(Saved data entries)
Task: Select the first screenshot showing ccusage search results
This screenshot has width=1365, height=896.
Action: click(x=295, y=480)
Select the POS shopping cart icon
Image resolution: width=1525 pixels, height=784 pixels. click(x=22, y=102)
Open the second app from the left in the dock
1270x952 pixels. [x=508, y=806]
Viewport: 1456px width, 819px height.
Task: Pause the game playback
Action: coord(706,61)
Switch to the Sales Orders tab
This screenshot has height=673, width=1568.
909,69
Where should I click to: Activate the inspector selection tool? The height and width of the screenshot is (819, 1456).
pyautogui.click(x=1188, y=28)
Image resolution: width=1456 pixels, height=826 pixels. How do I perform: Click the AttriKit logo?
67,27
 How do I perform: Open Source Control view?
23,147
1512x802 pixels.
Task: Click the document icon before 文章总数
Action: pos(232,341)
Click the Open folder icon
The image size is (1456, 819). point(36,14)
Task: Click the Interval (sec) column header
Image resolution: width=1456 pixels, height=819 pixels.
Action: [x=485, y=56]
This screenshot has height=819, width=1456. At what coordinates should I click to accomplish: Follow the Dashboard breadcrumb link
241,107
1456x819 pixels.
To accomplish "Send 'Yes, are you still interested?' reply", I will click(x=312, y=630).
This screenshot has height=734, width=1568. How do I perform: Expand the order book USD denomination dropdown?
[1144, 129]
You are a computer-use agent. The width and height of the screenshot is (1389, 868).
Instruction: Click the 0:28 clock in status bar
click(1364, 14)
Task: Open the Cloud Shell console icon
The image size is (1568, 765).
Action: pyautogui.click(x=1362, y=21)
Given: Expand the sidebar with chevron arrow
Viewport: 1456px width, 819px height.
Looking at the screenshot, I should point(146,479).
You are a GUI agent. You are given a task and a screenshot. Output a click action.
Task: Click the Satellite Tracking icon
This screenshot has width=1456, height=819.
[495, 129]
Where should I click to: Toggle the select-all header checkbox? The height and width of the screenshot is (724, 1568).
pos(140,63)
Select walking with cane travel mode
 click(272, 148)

▸ **Problem description**: Look over the data above and show each line that contains "agent".

▸ **Written solution**:
You are a computer-use agent. The width and height of the screenshot is (1389, 868).
You are a GUI agent. You are given a task and a screenshot. Output a click action.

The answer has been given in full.